Meanwhile, all over the isle, to and fro went heralds, dismally arrayed, beating shark-skin drums; and, at intervals, crying—“A man is dead; let no fires be kindled; have mercy, oh Oro!—Let no canoes put to sea till the burial. This night, oh Oro!—Let no food be cooked.”

And ever and anon, passed and repassed these, others in brave attire; with castanets of pearl shells, making gay music; and these sang—

Be merry, oh men of Mondoldo,
A maiden this night is to wed:
Be merry, oh damsels of Mardi,—
Flowers, flowers for the bridal bed.

Informed that the preliminary rites were about being rendered, we repaired to the arbor, whither the body had been removed.

Arrayed in white, it was laid out on a mat; its arms mutely crossed, between its lips an asphodel; at the feet, a withered hawthorn bough.

The relatives were wailing, and cutting themselves with shells, so that blood flowed, and spotted their vesture.

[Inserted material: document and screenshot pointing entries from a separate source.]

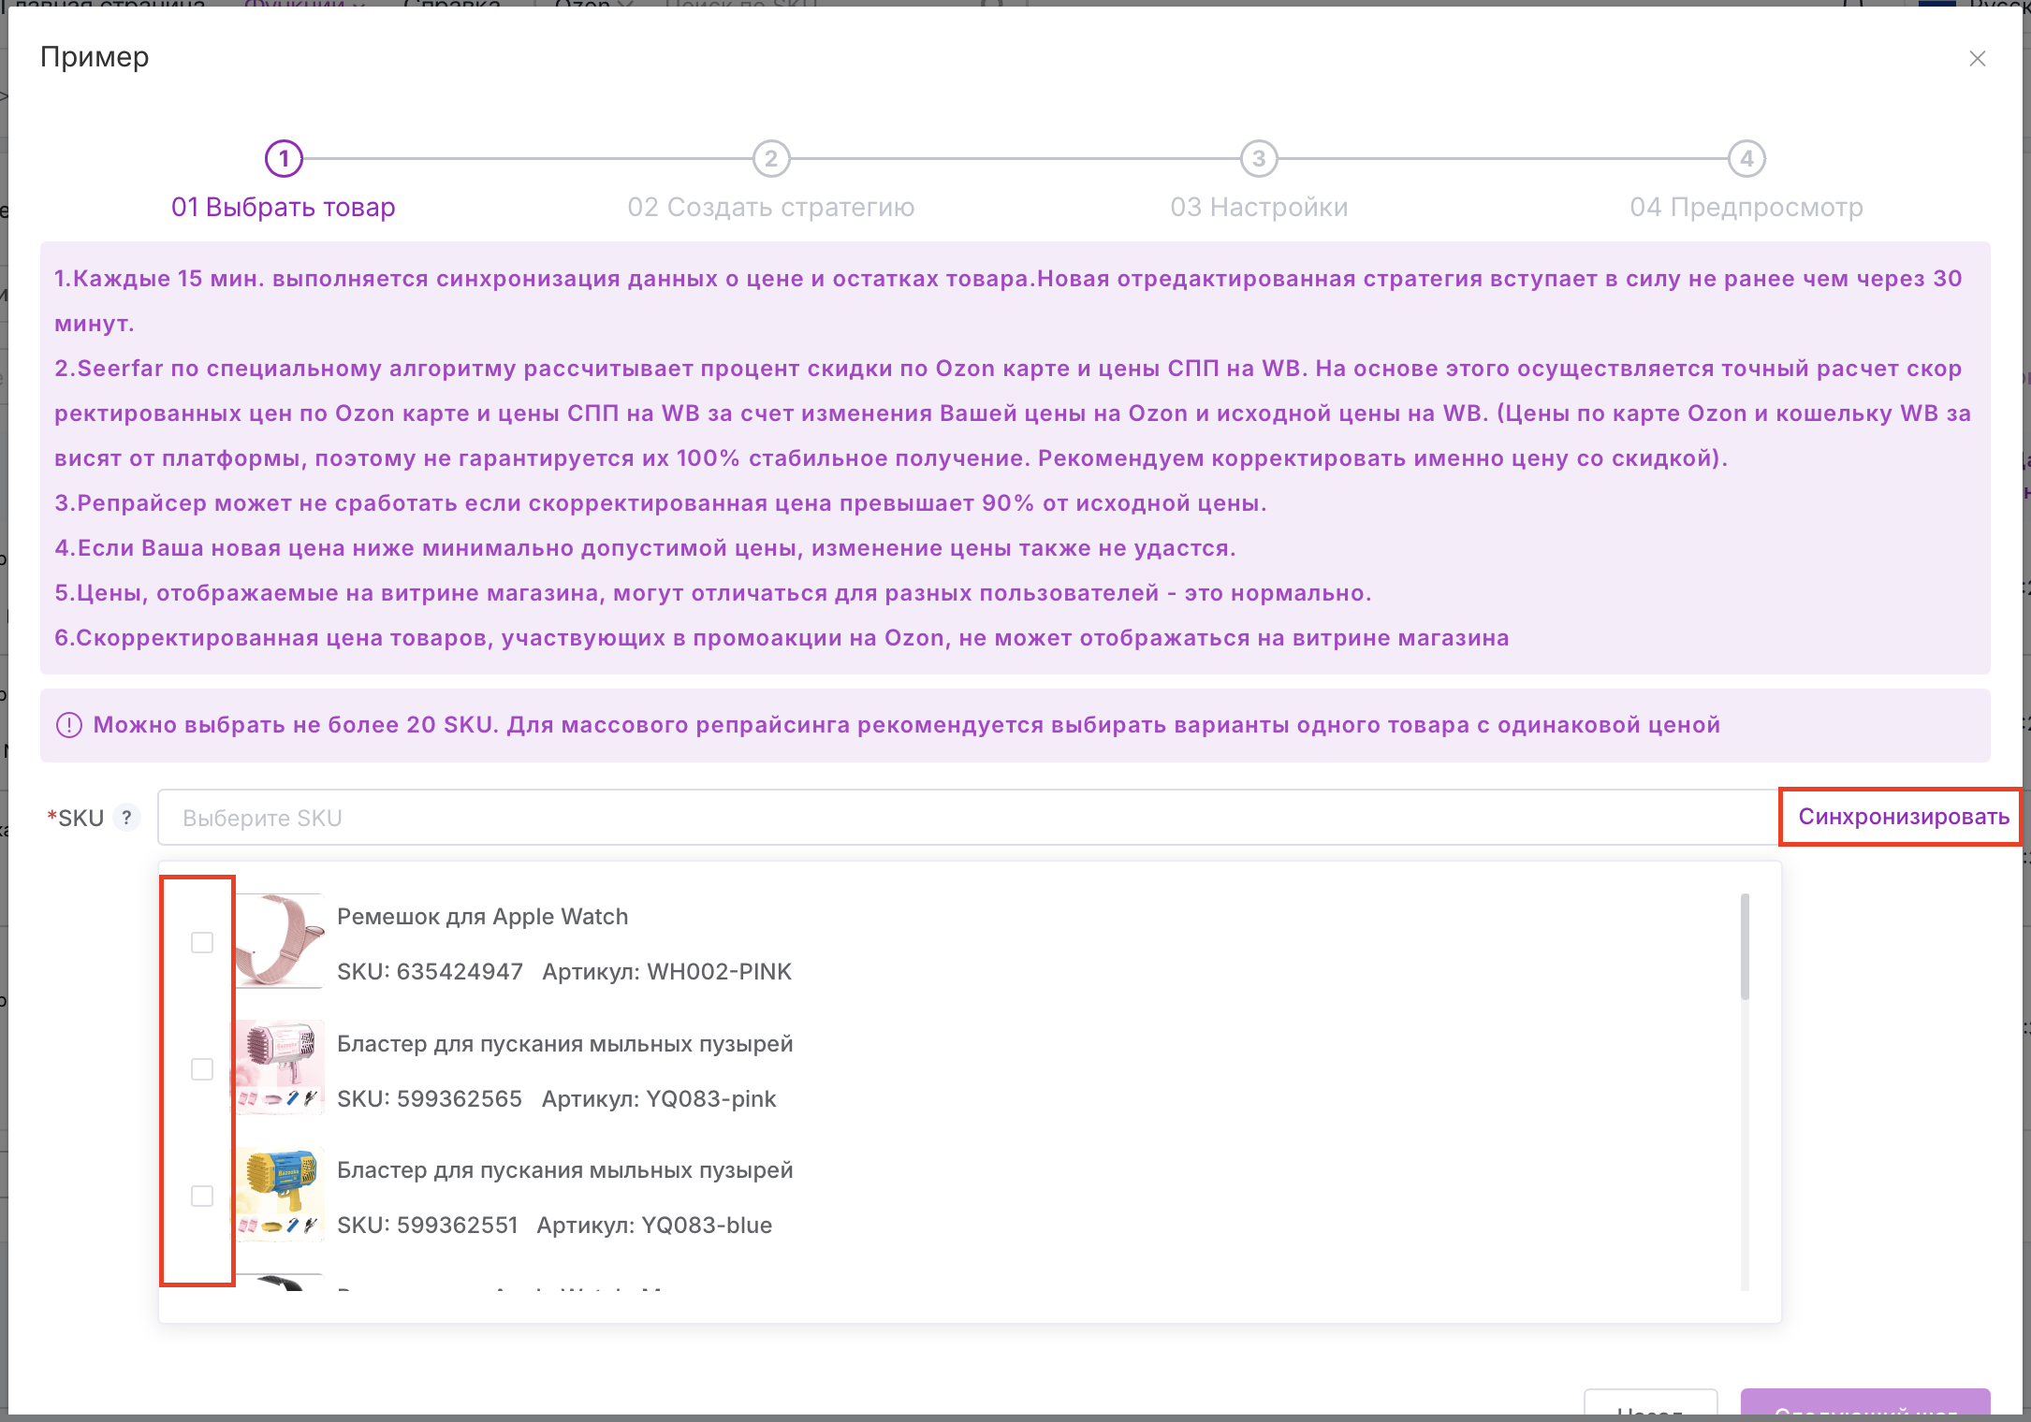Click the step 2 circle icon
The image size is (2031, 1422).
(x=771, y=158)
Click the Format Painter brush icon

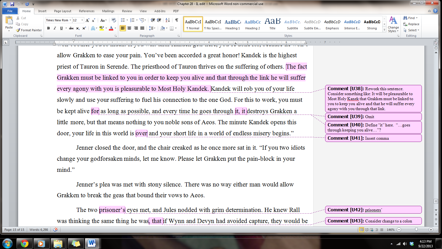click(x=18, y=30)
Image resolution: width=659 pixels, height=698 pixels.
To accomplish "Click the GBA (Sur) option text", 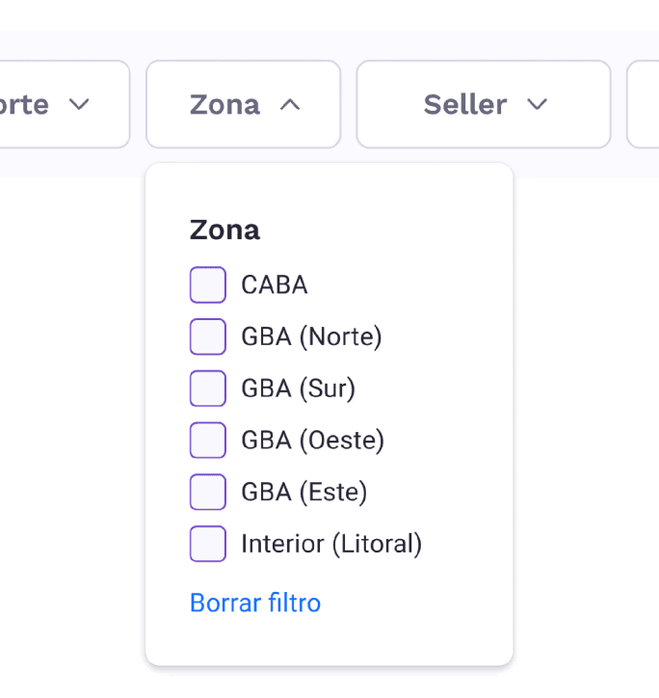I will [x=298, y=389].
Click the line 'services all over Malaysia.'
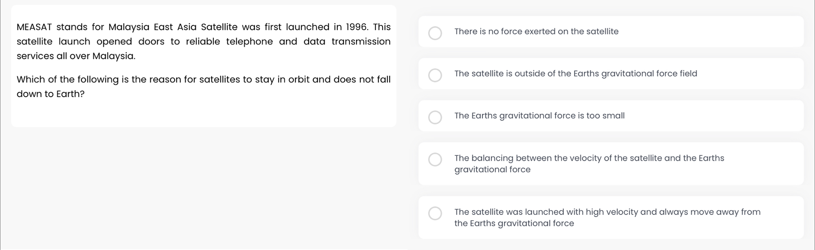 (76, 56)
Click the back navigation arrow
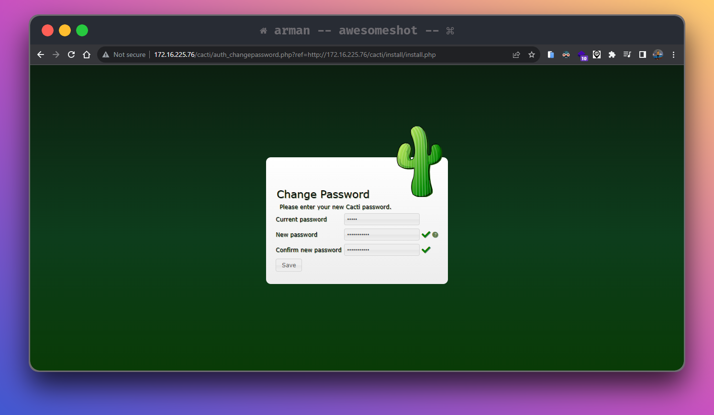Viewport: 714px width, 415px height. coord(40,55)
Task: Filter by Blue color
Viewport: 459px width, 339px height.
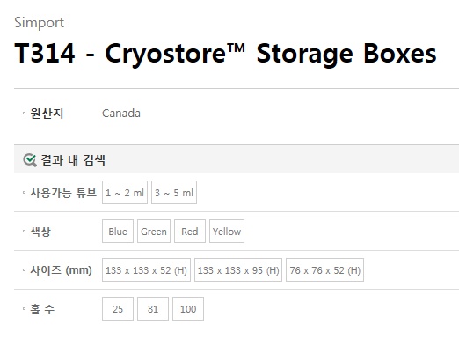Action: click(118, 232)
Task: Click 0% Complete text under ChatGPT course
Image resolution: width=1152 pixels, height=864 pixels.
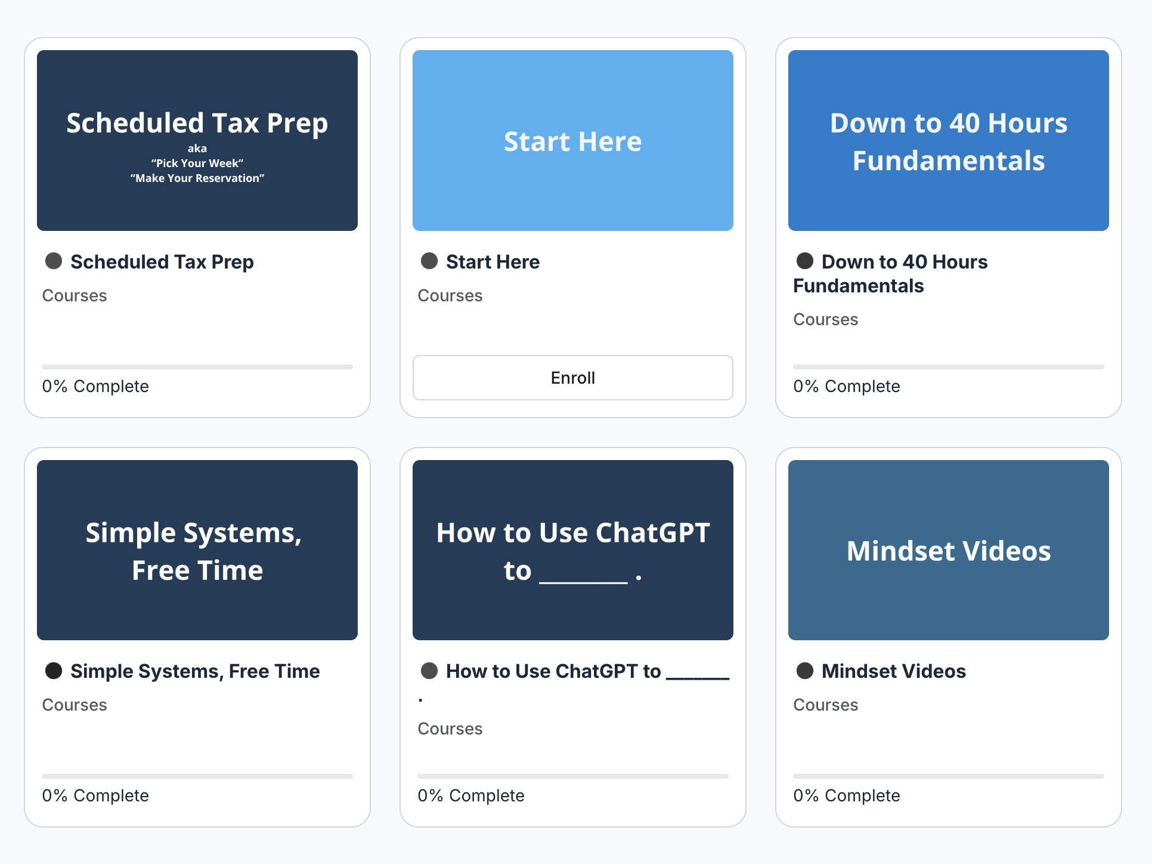Action: point(471,795)
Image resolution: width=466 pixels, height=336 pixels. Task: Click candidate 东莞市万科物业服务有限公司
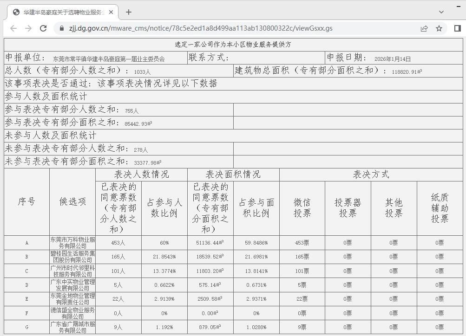click(72, 243)
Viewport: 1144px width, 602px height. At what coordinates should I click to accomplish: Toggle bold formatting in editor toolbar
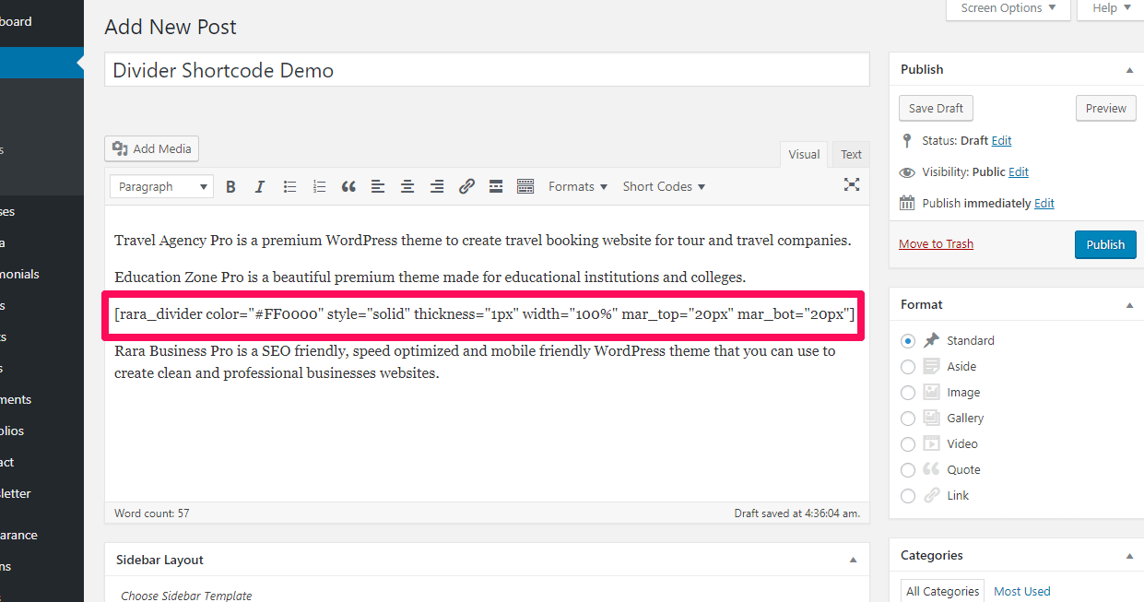click(x=231, y=186)
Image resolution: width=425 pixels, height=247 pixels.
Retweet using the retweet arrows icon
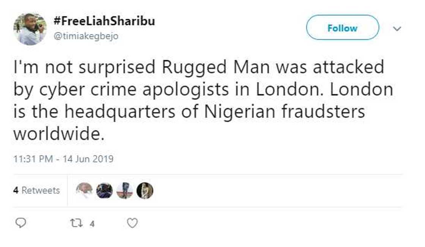click(x=76, y=223)
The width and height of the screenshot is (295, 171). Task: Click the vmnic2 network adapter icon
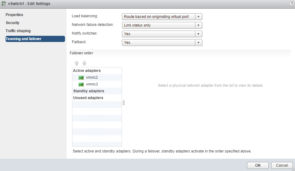point(81,78)
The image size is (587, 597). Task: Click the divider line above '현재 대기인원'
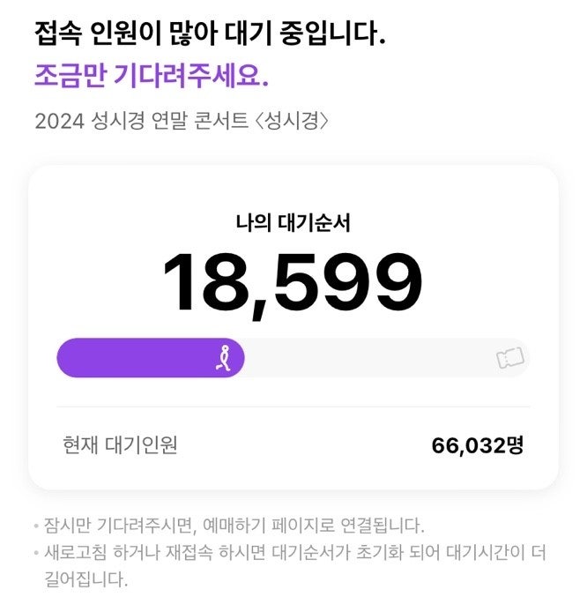pos(293,407)
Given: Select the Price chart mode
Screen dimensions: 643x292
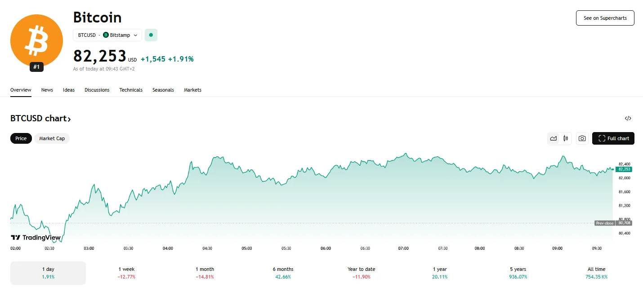Looking at the screenshot, I should (x=21, y=138).
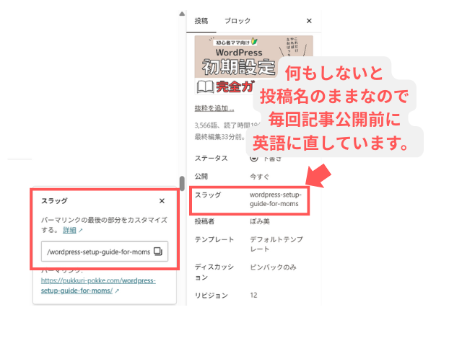Click the editor vertical scrollbar thumb
462x346 pixels.
183,184
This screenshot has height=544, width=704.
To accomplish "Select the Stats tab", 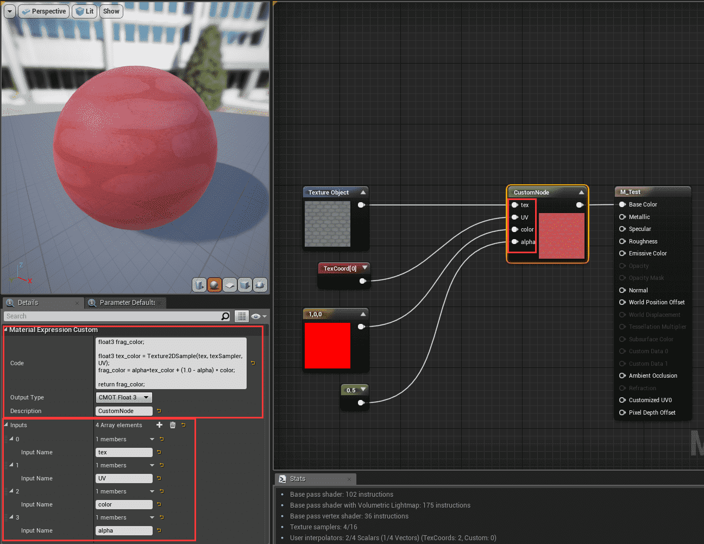I will coord(297,479).
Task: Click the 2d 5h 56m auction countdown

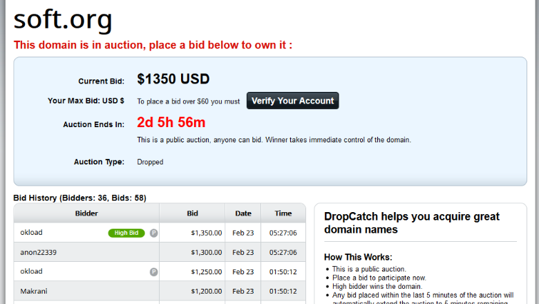Action: [x=171, y=122]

Upon remonstrating with the most abandoned of these mourners, the wife of the diver, she exclaimed, “Yes; great is the pain, but greater my affliction.”

Another, the deaf sire of the dead, went staggering about, and groping; saying, that he was now quite blind; for some months previous he had lost one eye in the death of his eldest son and now the other was gone.

“I am childless,” he cried; “henceforth call me Roi Mori,” that is, Twice-Blind.

While the relatives were thus violently lamenting, the rest of the company occasionally scratched themselves with their shells; but very slightly, and mostly on the soles of their feet; from long exposure, quite callous. This was interrupted, however, when the real mourners averted their eyes; though at no time was there any deviation in the length of their faces.